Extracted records
Content starts

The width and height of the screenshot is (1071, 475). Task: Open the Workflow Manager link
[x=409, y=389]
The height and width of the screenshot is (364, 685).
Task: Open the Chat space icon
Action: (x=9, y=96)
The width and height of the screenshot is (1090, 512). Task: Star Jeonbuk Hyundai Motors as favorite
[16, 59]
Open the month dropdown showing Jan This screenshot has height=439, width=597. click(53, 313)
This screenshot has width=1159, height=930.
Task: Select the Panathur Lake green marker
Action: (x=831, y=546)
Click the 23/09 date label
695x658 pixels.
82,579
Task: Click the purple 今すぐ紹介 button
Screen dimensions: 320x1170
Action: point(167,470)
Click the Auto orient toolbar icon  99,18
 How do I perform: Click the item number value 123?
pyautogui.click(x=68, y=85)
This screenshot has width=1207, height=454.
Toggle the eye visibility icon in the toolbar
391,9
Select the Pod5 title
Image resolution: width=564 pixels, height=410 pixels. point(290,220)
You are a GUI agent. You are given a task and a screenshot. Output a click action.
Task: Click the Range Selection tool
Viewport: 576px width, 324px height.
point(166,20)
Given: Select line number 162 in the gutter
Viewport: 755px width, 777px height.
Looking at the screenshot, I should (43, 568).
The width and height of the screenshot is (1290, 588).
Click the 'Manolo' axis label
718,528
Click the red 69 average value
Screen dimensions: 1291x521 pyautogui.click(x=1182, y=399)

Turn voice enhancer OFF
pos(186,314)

Content ends

■ Your goal: The full set of entries should appear again, unchanged, line by line.

■ Exercise solution:
The width and height of the screenshot is (1071, 475). Task: Open the Workflow Manager link
[x=409, y=389]
The height and width of the screenshot is (364, 685).
Task: Open the Chat space icon
Action: (x=9, y=96)
The width and height of the screenshot is (1090, 512). Task: Star Jeonbuk Hyundai Motors as favorite
[16, 59]
Open the month dropdown showing Jan This screenshot has height=439, width=597. click(53, 313)
This screenshot has width=1159, height=930.
Task: Select the Panathur Lake green marker
Action: (x=831, y=546)
Click the 23/09 date label
695x658 pixels.
82,579
Task: Click the purple 今すぐ紹介 button
Screen dimensions: 320x1170
Action: point(167,470)
Click the Auto orient toolbar icon  99,18
 How do I perform: Click the item number value 123?
pyautogui.click(x=68, y=85)
This screenshot has width=1207, height=454.
Toggle the eye visibility icon in the toolbar
391,9
Select the Pod5 title
Image resolution: width=564 pixels, height=410 pixels. point(290,220)
You are a GUI agent. You are given a task and a screenshot. Output a click action.
Task: Click the Range Selection tool
Viewport: 576px width, 324px height.
point(166,20)
Given: Select line number 162 in the gutter
Viewport: 755px width, 777px height.
Looking at the screenshot, I should (43, 568).
The width and height of the screenshot is (1290, 588).
Click the 'Manolo' axis label
718,528
Click the red 69 average value
Screen dimensions: 1291x521 pyautogui.click(x=1182, y=399)

Turn voice enhancer OFF
pos(186,314)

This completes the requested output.